__WHAT YOU HAVE TO DO__: Your answer must be the lines from the one holding "The width and height of the screenshot is (355, 207)." through the final line of the entries below, copied exactly, with no pictures.

__Stored data__:
_ _ _ _ _ _ _

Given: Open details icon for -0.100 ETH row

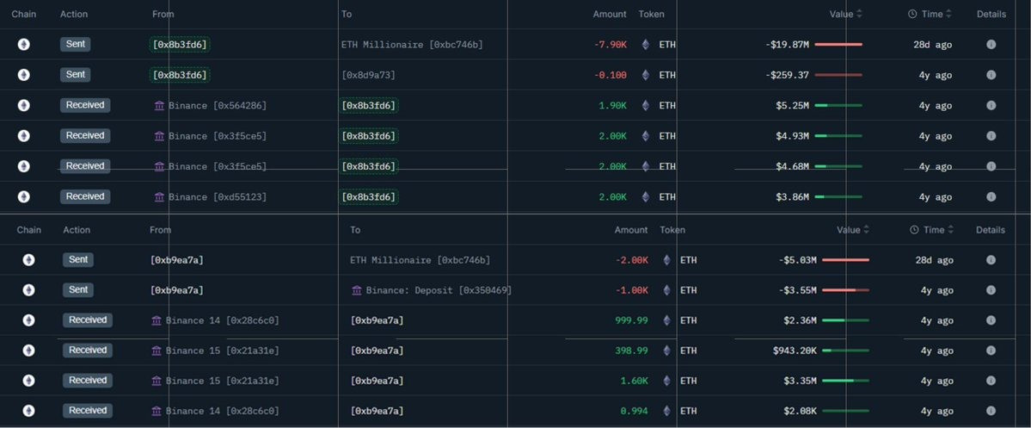Looking at the screenshot, I should click(991, 75).
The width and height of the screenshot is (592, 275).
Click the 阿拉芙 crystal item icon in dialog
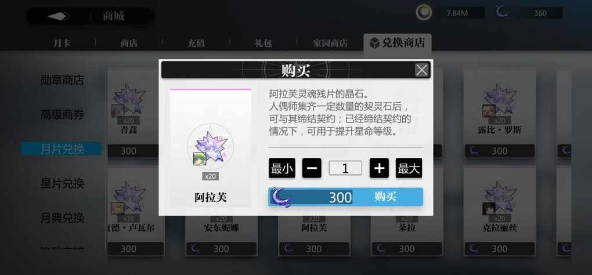[x=210, y=146]
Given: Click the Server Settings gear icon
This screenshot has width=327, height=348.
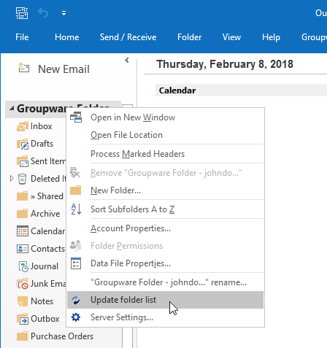Looking at the screenshot, I should click(x=76, y=317).
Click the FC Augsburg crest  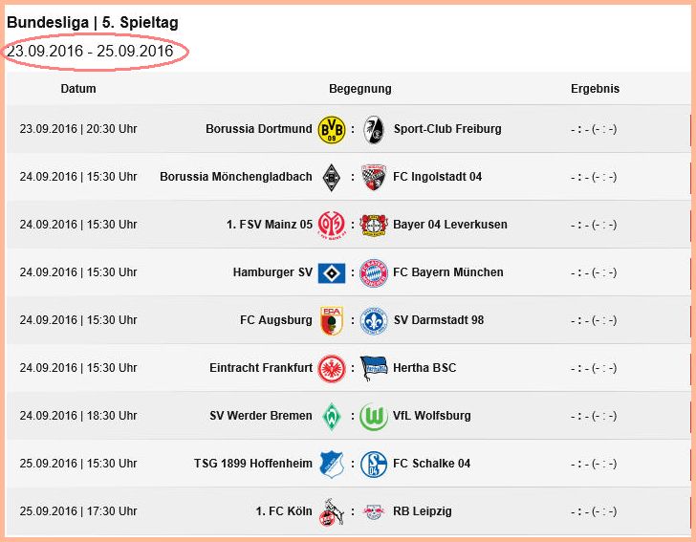click(332, 320)
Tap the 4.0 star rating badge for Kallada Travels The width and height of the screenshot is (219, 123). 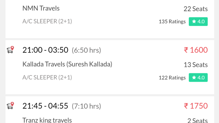coord(198,78)
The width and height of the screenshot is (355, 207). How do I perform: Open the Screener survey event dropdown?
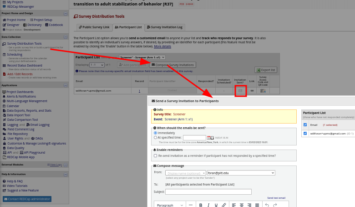(x=141, y=57)
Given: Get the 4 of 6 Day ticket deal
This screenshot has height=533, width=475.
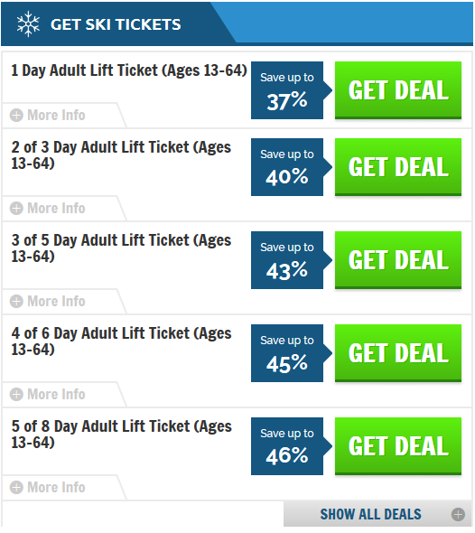Looking at the screenshot, I should click(x=398, y=353).
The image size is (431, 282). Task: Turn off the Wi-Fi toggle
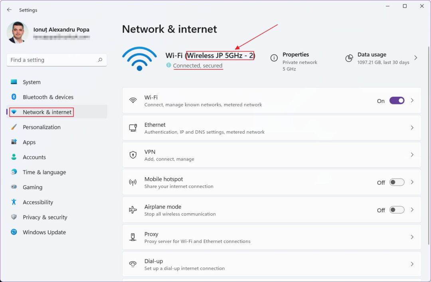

_ _ _ _ _ _ _

__ANSWER AREA__:
The width and height of the screenshot is (355, 207). How do I perform: Open the Screener survey event dropdown?
(x=141, y=57)
Given: Get the 4 of 6 Day ticket deal
This screenshot has height=533, width=475.
Looking at the screenshot, I should click(x=398, y=353).
The image size is (431, 282). Task: Turn off the Wi-Fi toggle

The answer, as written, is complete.